WRITTEN PROBLEM: Rewrite the records below as a numbered list, one line per item, skipping blank lines and leaving out the pictures.

########################################

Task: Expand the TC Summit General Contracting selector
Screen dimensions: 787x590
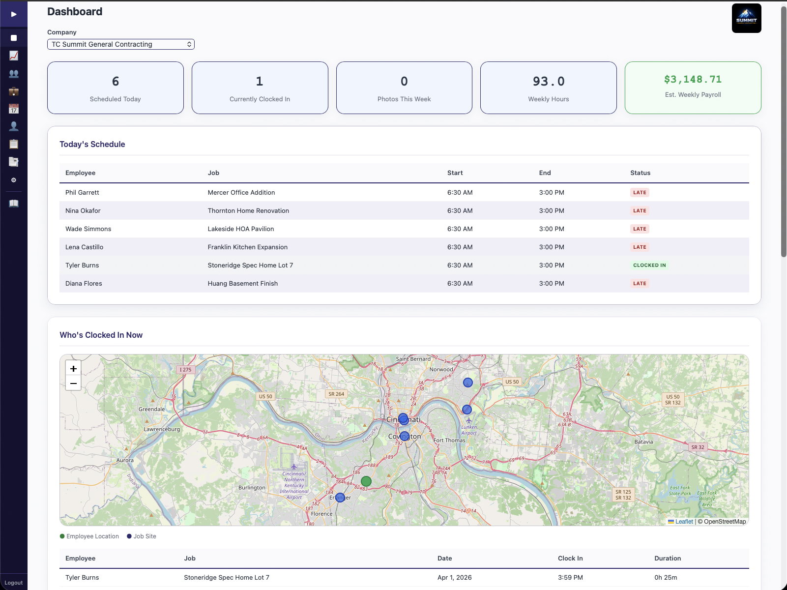Action: 120,44
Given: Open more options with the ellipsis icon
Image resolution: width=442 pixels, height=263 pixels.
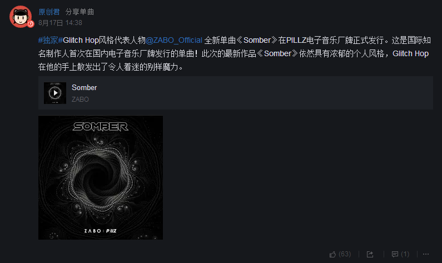Looking at the screenshot, I should pos(426,254).
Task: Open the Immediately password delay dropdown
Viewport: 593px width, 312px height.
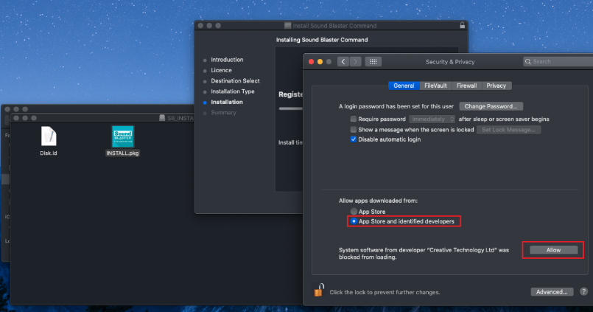Action: coord(432,119)
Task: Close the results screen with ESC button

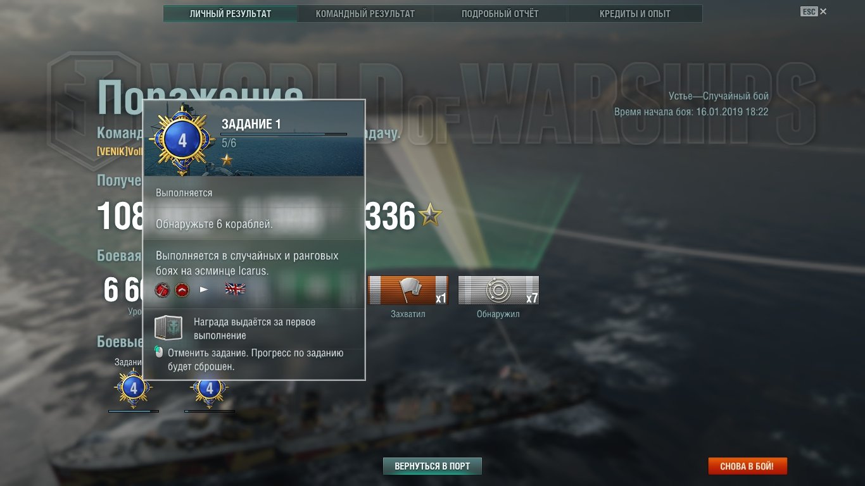Action: click(x=809, y=11)

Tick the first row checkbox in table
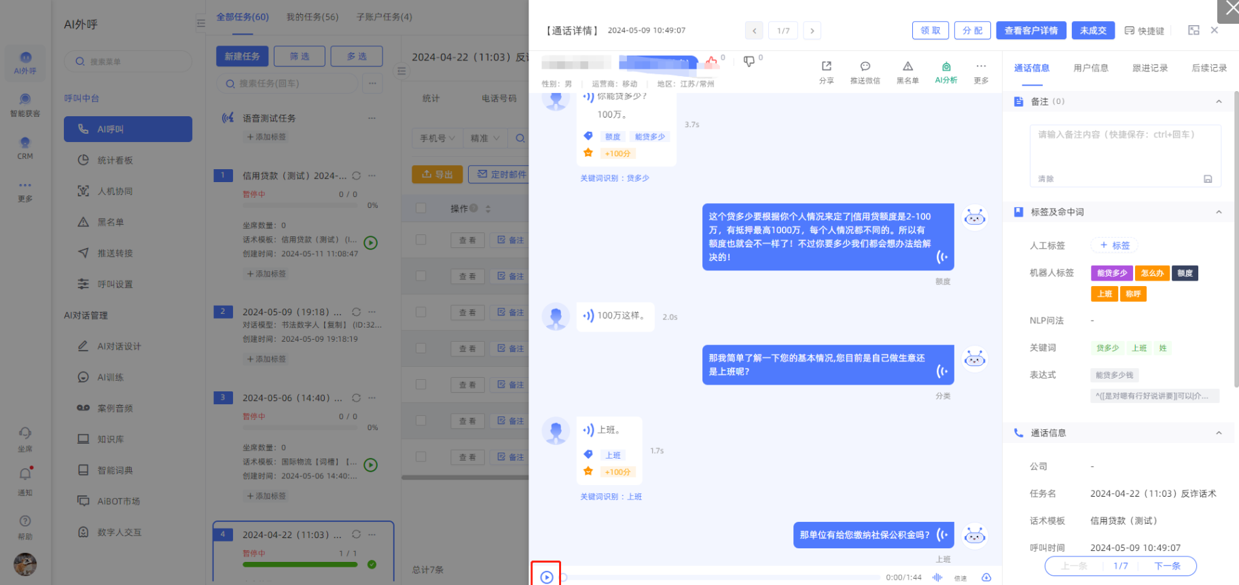[421, 240]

########################################

REPLY:
1. Task: Expand the TC Summit General Contracting selector
2. Screen dimensions: 787x590
3. Action: 120,44
4. Given: Open more options with the ellipsis icon
5. Image resolution: width=442 pixels, height=263 pixels.
6. Looking at the screenshot, I should pos(426,254).
7. Task: Open the Immediately password delay dropdown
8. Viewport: 593px width, 312px height.
9. Action: coord(432,119)
10. Task: Close the results screen with ESC button
11. Action: click(x=809, y=11)
12. Tick the first row checkbox in table
13. [421, 240]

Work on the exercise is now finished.